Second, this story valorizes a narrative of “recovery” or “redemption” through overwork, bootstrapping, and personal sacrifice. If you had taken the time to connect with anyone who is an expert in trauma, you would learn that this is a coping mechanism, a survival instinct often born out of dissociation, which can frequently lead to burn out and severe mental health crises. It is certainly not a sustainable practice. I would know. Not to mention the incredible privilege inherent in her story (again, she is white, cisgendered, straight, attractive, able-bodied). Prioritizing stories like hers which rest upon the foundation of these sorts of narratives is incredibly harmful.
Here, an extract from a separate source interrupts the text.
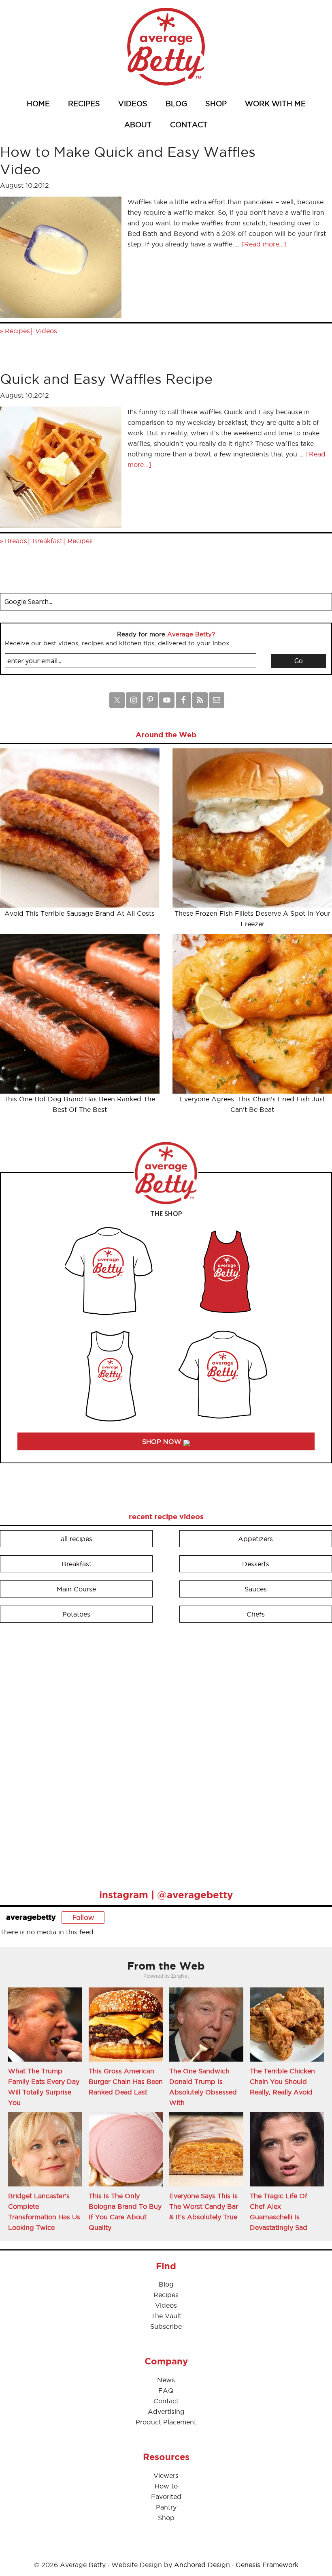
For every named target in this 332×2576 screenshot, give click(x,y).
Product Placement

Third, the choice to include her children’s accomplishments as some sort of badge to her own story of self-actualization implies that they, the innocent victims in all of this, are somehow expected to overachieve academically and athletically to overwrite the perceived “damaged” history of their family. This might be what horrifies me the most. I grew up in a toxic home environment, witness to, and victim of the emotional and psychological abuse of the unhealthy marriage of my parents. I, too was the good, quiet, overachieving eldest child. I wish I could say that these poor young individuals, while demonstrating incredible resilience, don’t likely have a hard road ahead if all they have is mom’s love, a toxic overwork ethic, and a boatload of unprocessed trauma. I sincerely hope they all have great therapists, and I wish them the best.
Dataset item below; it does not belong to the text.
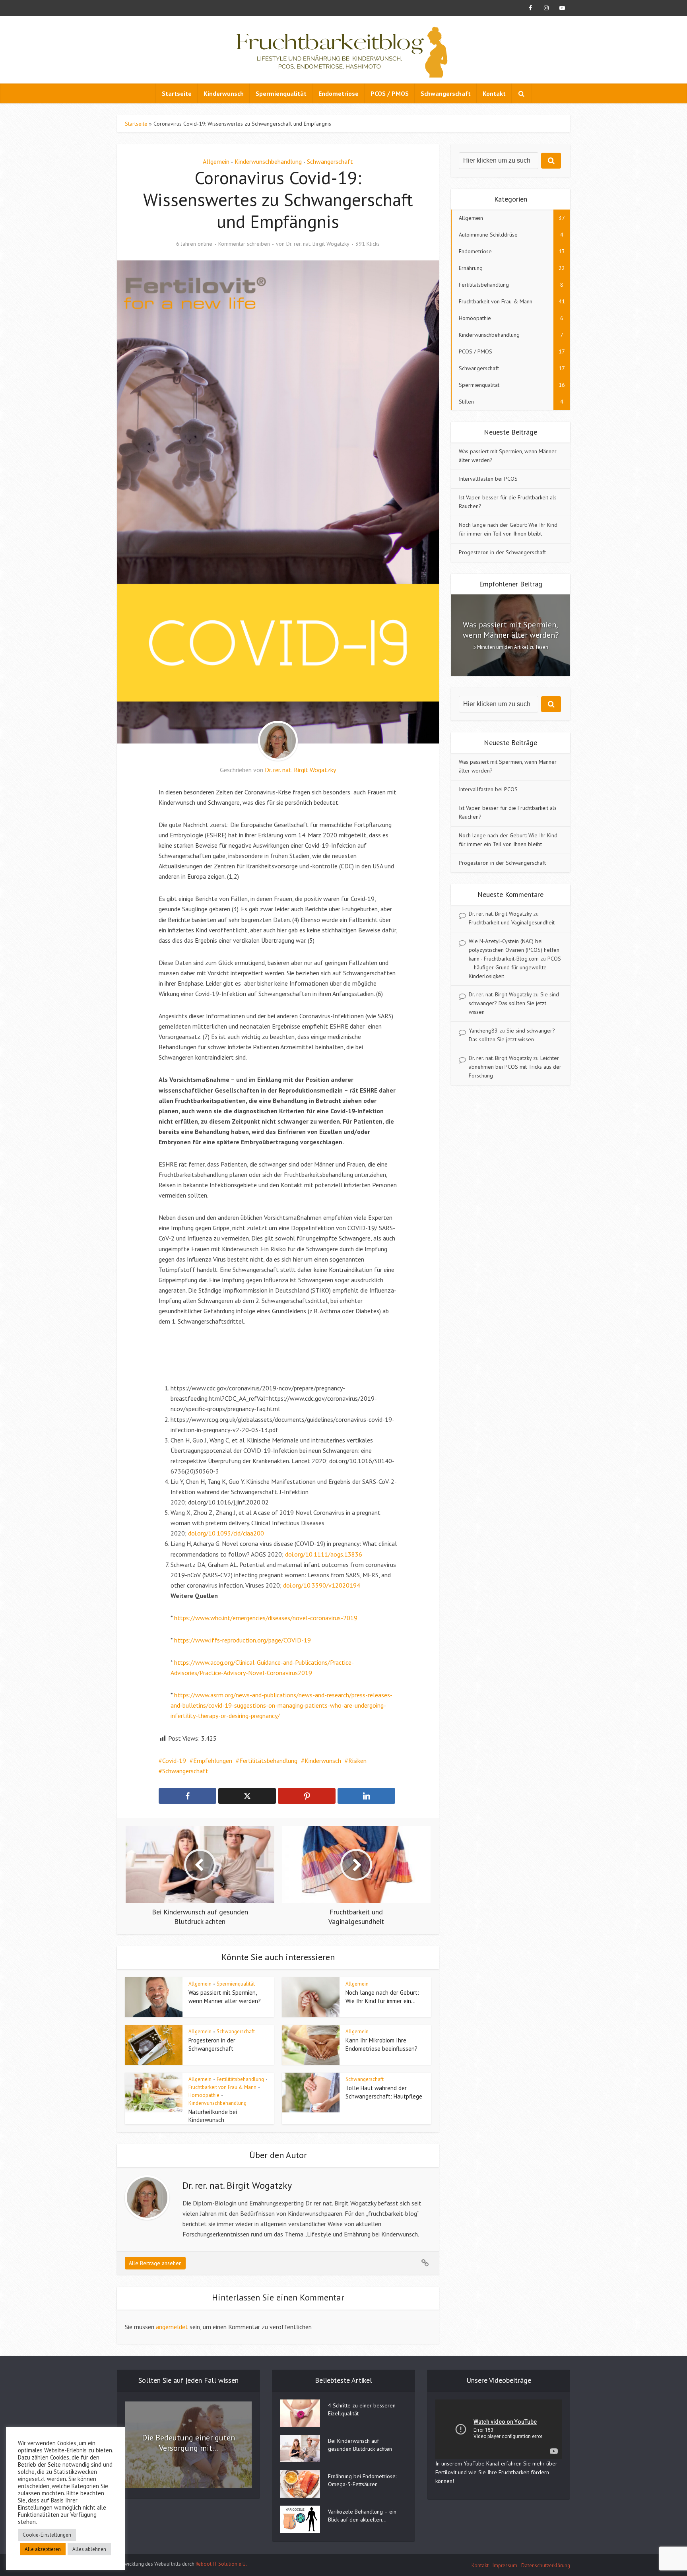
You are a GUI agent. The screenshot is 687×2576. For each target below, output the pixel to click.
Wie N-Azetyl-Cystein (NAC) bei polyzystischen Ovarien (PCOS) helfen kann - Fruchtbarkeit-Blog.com (514, 950)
Lastly, horrifyingly, you chose to include the details of how Venus’ children responded to the knowledge that the man that they had believed was their biological father was not the person whose DNA they carried — the implication here being that “at least they won’t turn out like him.” Beyond a doubt, Venus’ husband was a victim of some of the same abuses he perpetrated. Trauma begets trauma. Hurt people hurt people. But to suggest that somehow children are free from the influence of an abusive parent because they are genetically unrelated is both unhelpful to them as they heal, and sets a dangerous slippery precipice on the way to eugenics valley.

As a creator with a massive audience, it behooves you to take some responsibility for the impact and potential impact of the content you put out in the world. And while I would certainly never wish to tell an artist how to do their work, a social conscience devoid of principle, context, intersectionality, and nuance can be a dangerous rallying flag. Do Better.